Carter Launches Bold Baptist Movement to End Factions

Thousands of Baptists – black, white, theologically conservative, moderate, Republican and Democrat – opened on Wednesday a historic meeting that former president Jimmy Carter called "the most momentous event" of his religious life.

The gathering is billed as the broadest of its kind among Baptists across North America since they split over slavery in 1845. The cause is unity across racial, theological and political lines and an end to their internal divisions.

"For the first time in more than 160 years, we are convening a major gathering of Baptists throughout an entire continent, without any threat to our unity caused by differences of our race or politics or geography or the legalistic interpretation of Scripture," said Carter, 84, who spearheaded the new movement.

Up to 20,000 Baptists are expected to attend the three-day gathering, called the Celebration of a New Baptist Covenant, in Atlanta. Over 30 organizations representing 20 million Baptists are making the unity effort on the common platform of the gospel – salvation by grace through faith in Jesus Christ – and biblical mandates such as helping the poor.

It's an assembly that has never happened before, the Baptists emphasize.

"This night and these days, we do a bold and glorious thing: We attempt to express the oneness which was our Lord's desire for his people," declared William Shaw, president of the National Baptist Convention, USA, one of the four prominent African-American Baptists conventions participating in the meeting.

What will mark this convocation as a success is the attendance number as well as "the fact that we want to avoid anything other than harmony, cooperation [and] a positive attitude as a group of Christians," Carter said at a press conference Wednesday just before the meeting began.

Carter, a longtime Bible teacher and a Baptist since he was a child, described animosity among Christians as "a cancer metastasizing in the body of Christ" and it's that divisive image of Christians that is prevailing today, he said.

Issues that have divided Baptists include the role of women in ministry and marriage, legalized abortion, civil rights for gays, and the separation of church and state, among many others, Carter listed during the opening of the meeting.

He's hoping an image of unity will emerge over the three days in Atlanta.

Dispelling early rumors that the convocation may be a Democratic rally considering it takes place just ahead of primaries on Super Tuesday and involves former president Bill Clinton and former vice president Al Gore, Carter stressed to the media, "We are doing everything we can and have for the last two years to avoid any sort of racial division, philosophical division, theological division, geographical division or political division here at this assembly."
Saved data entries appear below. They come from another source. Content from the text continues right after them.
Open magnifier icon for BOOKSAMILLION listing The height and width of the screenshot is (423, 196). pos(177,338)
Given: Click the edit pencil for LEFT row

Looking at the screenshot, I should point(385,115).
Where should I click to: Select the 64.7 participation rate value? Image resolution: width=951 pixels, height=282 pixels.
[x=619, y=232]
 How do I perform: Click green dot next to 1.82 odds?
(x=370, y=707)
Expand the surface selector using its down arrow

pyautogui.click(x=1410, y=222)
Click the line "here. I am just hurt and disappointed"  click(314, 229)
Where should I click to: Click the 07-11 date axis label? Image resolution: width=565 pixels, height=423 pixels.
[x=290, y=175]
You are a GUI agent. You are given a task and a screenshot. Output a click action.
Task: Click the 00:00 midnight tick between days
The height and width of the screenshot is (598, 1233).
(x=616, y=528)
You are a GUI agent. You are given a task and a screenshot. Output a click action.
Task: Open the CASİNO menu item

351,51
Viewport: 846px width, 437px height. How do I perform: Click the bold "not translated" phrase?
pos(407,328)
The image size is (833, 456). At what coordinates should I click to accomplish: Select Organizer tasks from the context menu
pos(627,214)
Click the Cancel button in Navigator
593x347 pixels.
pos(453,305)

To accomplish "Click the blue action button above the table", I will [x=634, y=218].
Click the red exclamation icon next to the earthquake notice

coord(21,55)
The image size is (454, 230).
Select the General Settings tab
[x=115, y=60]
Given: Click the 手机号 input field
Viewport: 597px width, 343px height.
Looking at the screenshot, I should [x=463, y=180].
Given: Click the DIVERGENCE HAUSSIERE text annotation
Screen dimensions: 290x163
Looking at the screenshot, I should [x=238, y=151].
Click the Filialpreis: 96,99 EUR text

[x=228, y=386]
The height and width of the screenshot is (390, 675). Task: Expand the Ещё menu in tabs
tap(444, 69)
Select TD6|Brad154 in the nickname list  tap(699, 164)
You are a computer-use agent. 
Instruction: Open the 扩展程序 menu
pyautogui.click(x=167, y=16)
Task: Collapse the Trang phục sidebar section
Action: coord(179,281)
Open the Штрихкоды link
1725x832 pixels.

Also clarifying that they are not trying to exclude anyone, including the conservative Southern Baptist Convention (SBC), Carter said he and SBC President Frank Page exchanged positive letters recently and hopes they can work together.

Carter and many other Baptists had severed ties with the SBC after the conservative resurgence when conservatives took control of the denomination in the 1970s and 1980s. SBC remains the largest U.S. Baptist and largest Protestant denomination in the country.

While SBC head Page and other top leaders from the conservative group are not participating in the Atlanta meeting this week over concerns of a possible political slant, pastors and lay members from Southern Baptist churches are attending, Carter affirmed.

And after the assembly, Carter said he will be reaching out personally to Page with a report.

"It would be my hope and prayer that we can cooperate with the Southern Baptist Convention," Carter said.

During the Jan. 30-Feb. 1 convocation, Baptists will explore ways they can work together long-term. Carter stressed this is not just a meeting, but an initiative to form "permanent commitments" with one another.